Journal of Clinical Microbiology ◽

10.1128/jcm.01353-19 ◽

2019 ◽

Vol 57 (12) ◽

Cited By ~ 3

Author(s):

Gary N. McAuliffe ◽

Marian Smith ◽

Gavin Cooper ◽

Rose F. Forster ◽

Sally A. Roberts

Keyword(s):

Neisseria Gonorrhoeae ◽

Susceptibility Testing ◽

Geometric Mean ◽

Test Strip ◽

Clinical Isolates ◽

Dilution Method ◽

Agar Dilution Method ◽

Content Type ◽

Test Strips ◽

Agar Dilution

ABSTRACT Azithromycin is a component of empirical treatment regimens for Neisseria gonorrhoeae infections, but antimicrobial susceptibility testing for this agent is technically challenging. We compared the intertest variability, MIC values, and CLSI/EUCAST categorization of clinical and reference isolates of N. gonorrhoeae treated with azithromycin by testing 107 clinical isolates and nine reference isolates by agar dilution and in duplicates using MIC test strips (Liofilchem, Italy) and Etests (bioMérieux, France).

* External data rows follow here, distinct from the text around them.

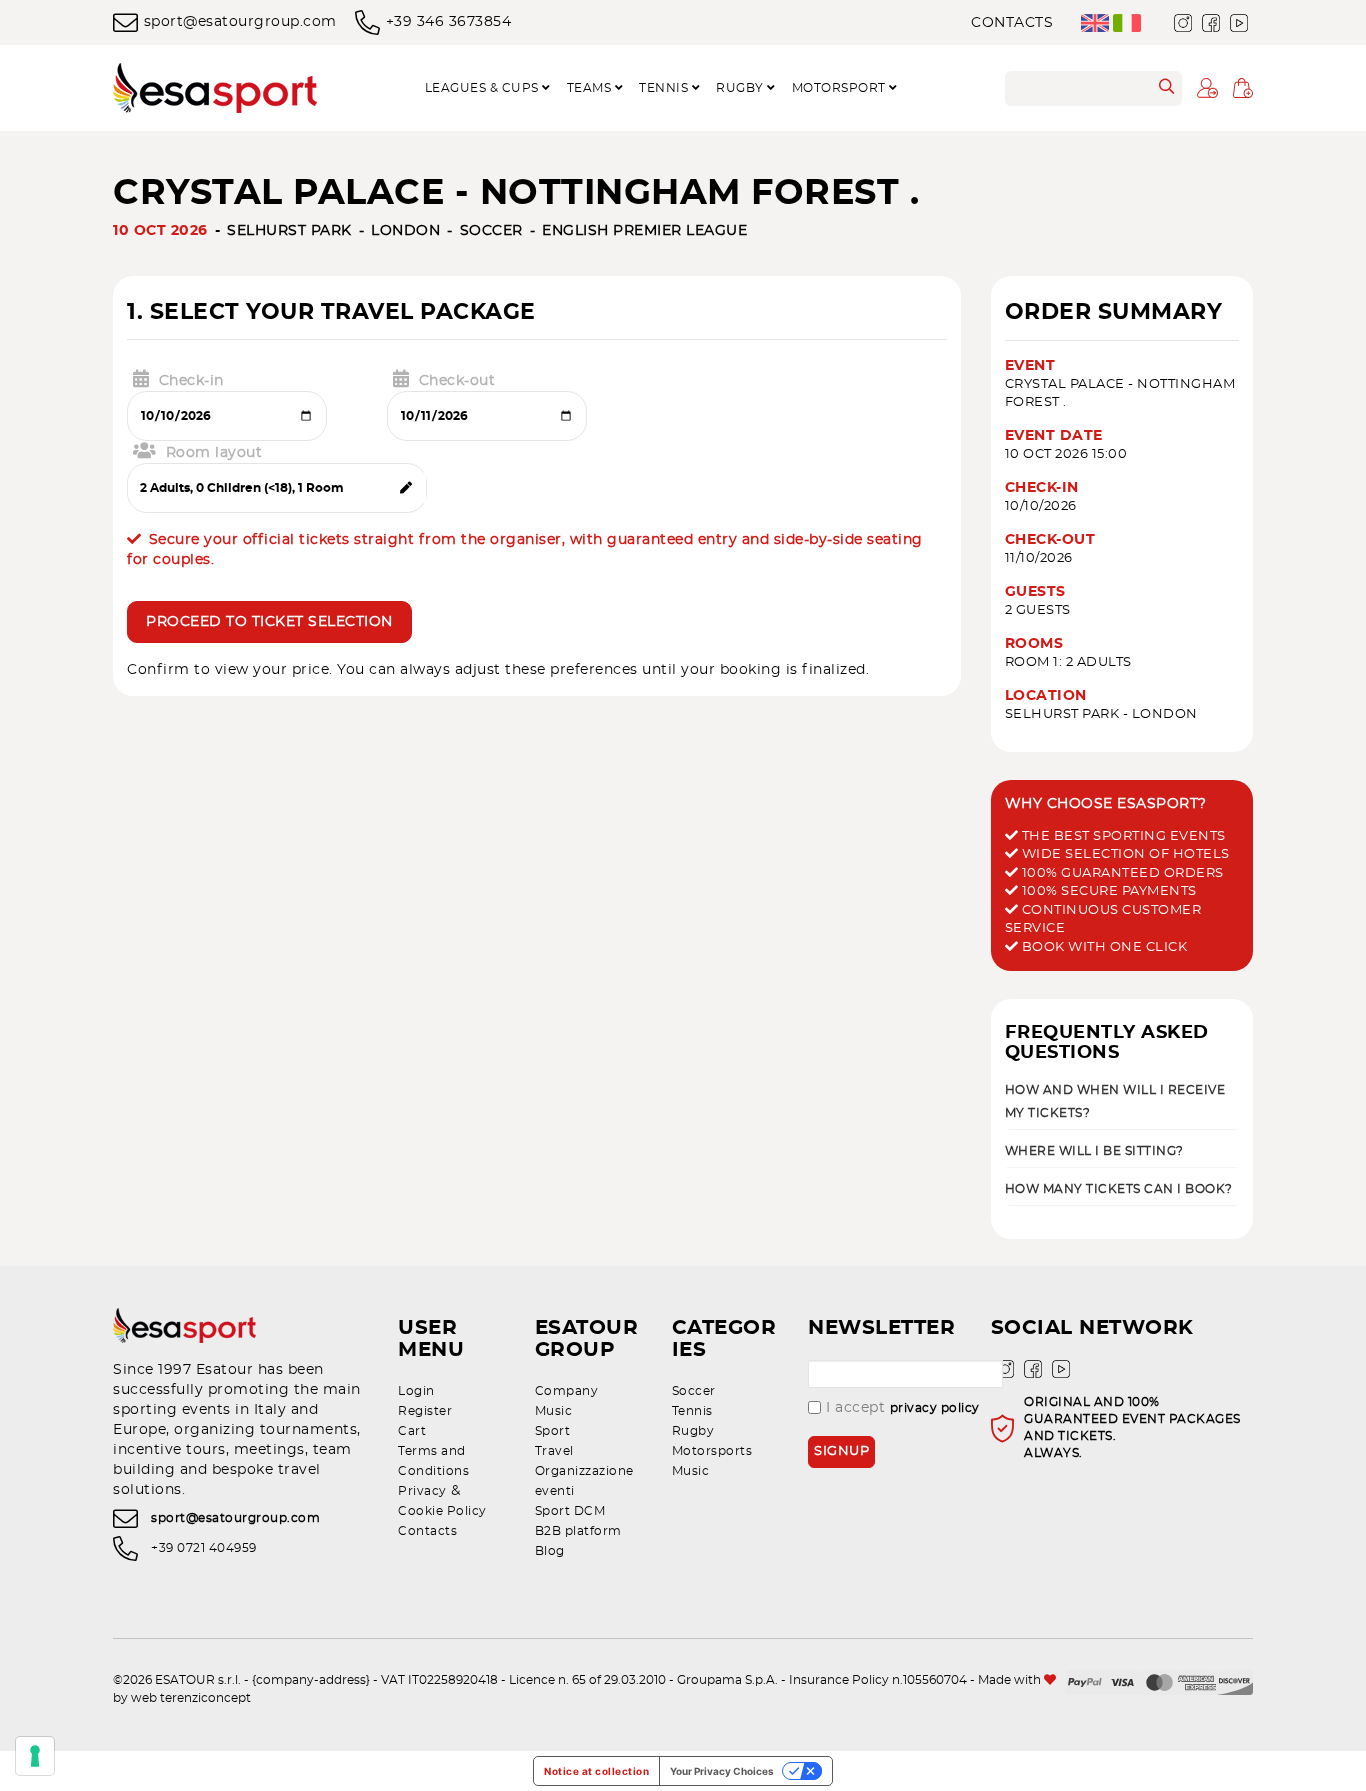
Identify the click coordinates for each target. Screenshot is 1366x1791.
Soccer (491, 231)
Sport (553, 1431)
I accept (903, 1408)
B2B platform (578, 1531)
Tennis (692, 1411)
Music (554, 1411)
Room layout (214, 453)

Replicate isolate agreement within 1 log2 between duplicate tests was 87% for MIC test strips and 100% for Etests (P < 0.001). Essential agreement with the agar dilution method was higher for Etests (91%) than for MIC test strips (44%, P < 0.001). The geometric mean MIC was highest for MIC test strips (0.8 mg/liter) and significantly higher than both Etest (0.47 mg/liter, P < 0.001) and agar dilution (0.26 mg/liter, P < 0.001) methods. Etest MICs were higher than those obtained with agar dilution (P < 0.001). Agar dilution, MIC test strip, and Etest methods categorized 96%, 85%, and 95% (P = 0.003) of clinical isolates, respectively, as susceptible/wild type according to CLSI/EUCAST criteria. Our results illustrate the difficulties underlying azithromycin susceptibility testing for N. gonorrhoeae and demonstrate that results can vary using different methods. This variability could influence antimicrobial resistance reporting between laboratories involved in N. gonorrhoeae surveillance programs.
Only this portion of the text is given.